Technology

Pulwama attack: Google searches 'hijacked' to link Pakistan flag to toilet paper

Google search
Image caption An image search for "best toilet paper" returns a page filled with news story images of Pakistan's flag

Google searches for "best toilet paper in the world" appear to have been manipulated to return images of the Pakistan national flag.

The results are believed to be the work of protesters acting in response to an attack in Indian-administered Kashmir that left at least 40 soldiers dead.

It is the deadliest militant attack on Indian forces in Kashmir since the insurgency against Indian rule began.

Pakistan-based Islamist group Jaish-e-Mohammad said it was behind the attack.

The flag-toilet paper connection emerged soon after the 14 February attack in a few blogs commenting on the attack and became a trending topic on social media over the weekend. The number of people searching for the connection may have also influenced how Google returns results.

Now a Google search returns news stories about the link but anyone searching images for the "best toilet paper in the world" gets a page dominated by the green and white flag. Many of the images are from news stories about the connection. Others are screenshots of the critical social media posts that linked the flag to toilet paper.

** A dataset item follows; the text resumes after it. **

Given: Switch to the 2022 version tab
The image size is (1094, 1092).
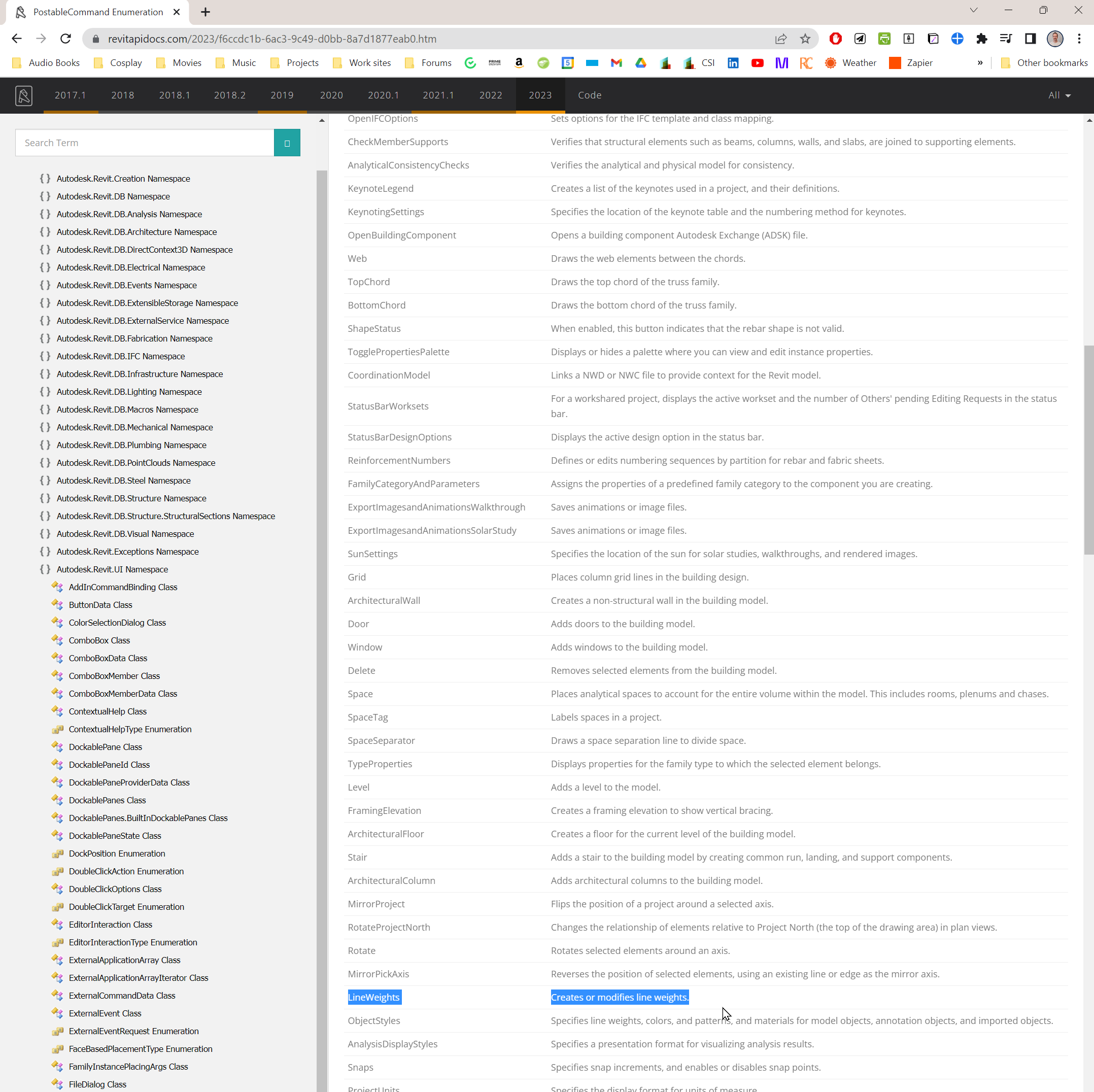Looking at the screenshot, I should 490,95.
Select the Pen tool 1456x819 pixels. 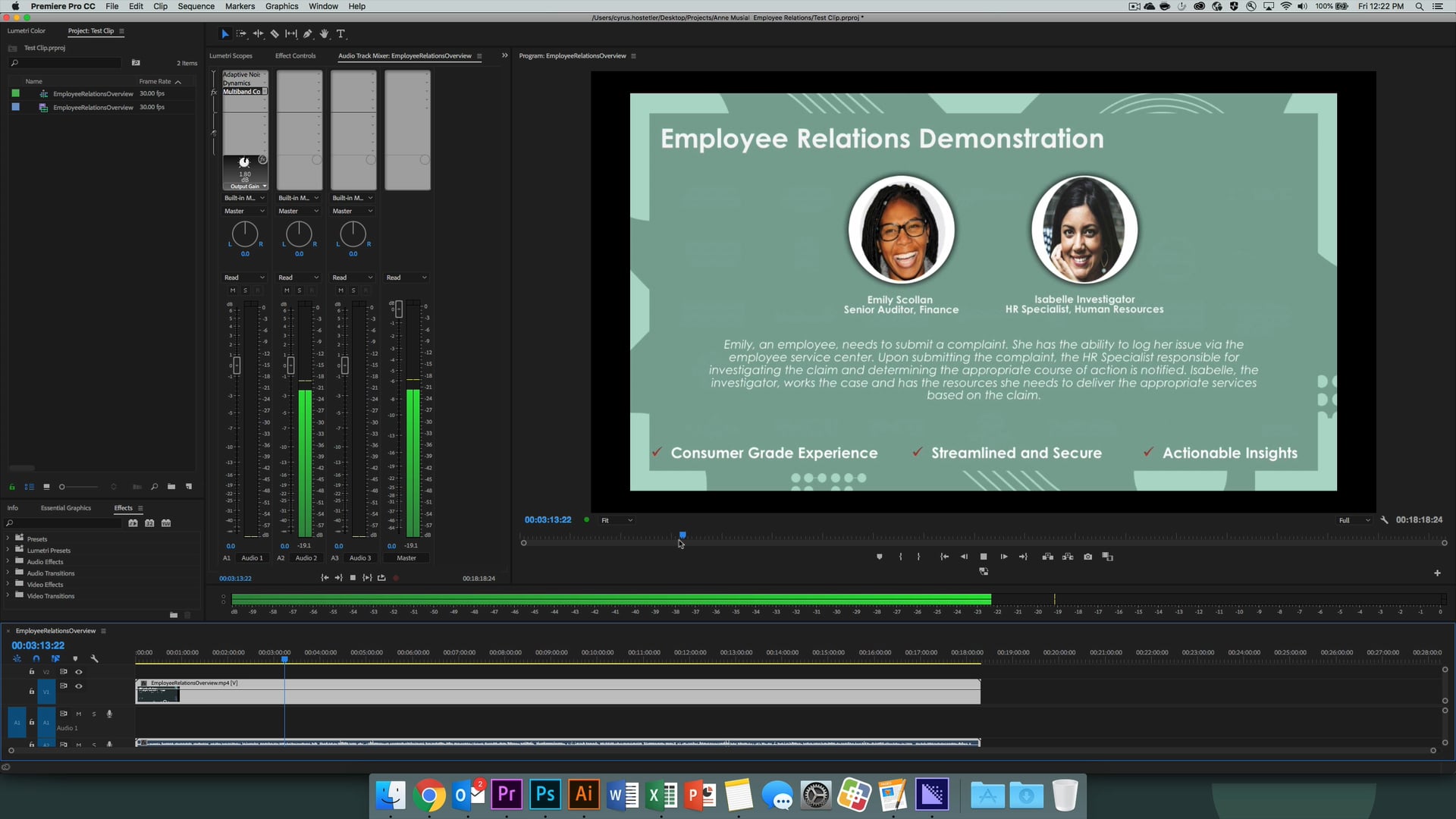307,33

Google has not yet commented on how this could have happened.

This is not the first time that a search via Google has returned curious results. Heads of state including US President Donald Trump and Indian Prime Minister Narendra Modi have both been linked to searches for derogatory phrases.

Update 19 February 2019:

Google has called into question why the image involved has appeared high in its results.

"While we continue to investigate the matter, we have not found any evidence that Google Images was ranking the Pakistani flag in response to this particular search," said a spokeswoman.

"Many news outlets wrote about an old screenshot from a meme website that is inconsistent with our UI [user interface] and dates back to 2017, and we have not seen any independent verification that these results ever appeared as depicted.

"Since these news stories published, images from those articles are now ranking for this query, as the pages contain words relevant to the search."